The Saturday Night Widows was really quite uplifting. This was actually an unconventional therapy group for younger widows. They had all decided, at some point, to go against the concept that widows were expected to live out their lives in mourning. It was not a novel but rather a decently written accounting of their thoughts and actions, over the course of a year. Six of them decided to get together once a month and do something they had never done before, but at the same time they were willing to share their thoughts and feelings. I almost wanted to cheer them on!
The Pilgrimage was a novel and followed a man who walked the length of England to visit a friend who was dying of cancer. He was a simple man who believed that as long as he walked, his friend would live. Most of his thoughts were on his marriage and what had gone wrong with it--which sounds dead boring--but his life review, as it were, made him realize that he wasn't the failure that he had always thought of himself.
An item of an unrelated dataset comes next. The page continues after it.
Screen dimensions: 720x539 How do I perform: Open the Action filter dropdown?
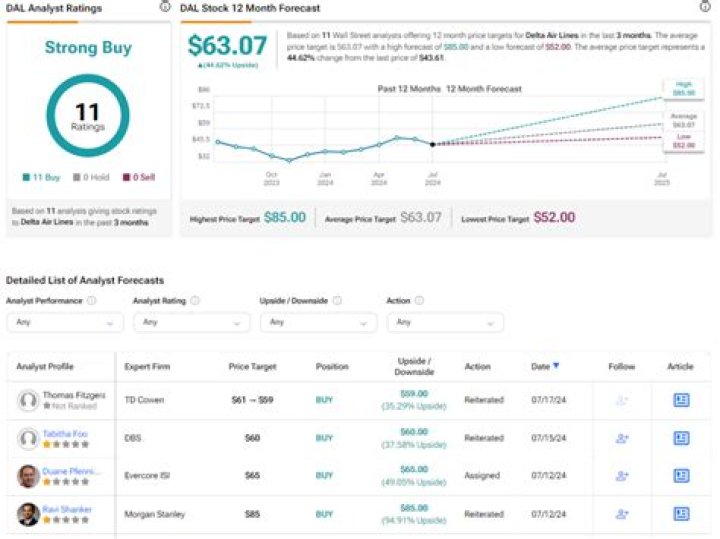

I found it inspirational in that he influenced, and was influenced by, the people he met on the walk, and that by changing his behaviour, he influenced his wife to change hers.
To be an inspiration, I think something needs to cause you to consider your own thoughts and behaviour. Sometimes we don't like what we see, and this may result in change. Sometimes it makes me look at the why behind my behaviour. Recently, this is the most frequent result, and can often lead me to think that some of my decisions, although sub-conscious, were right. An affirmation, if you will.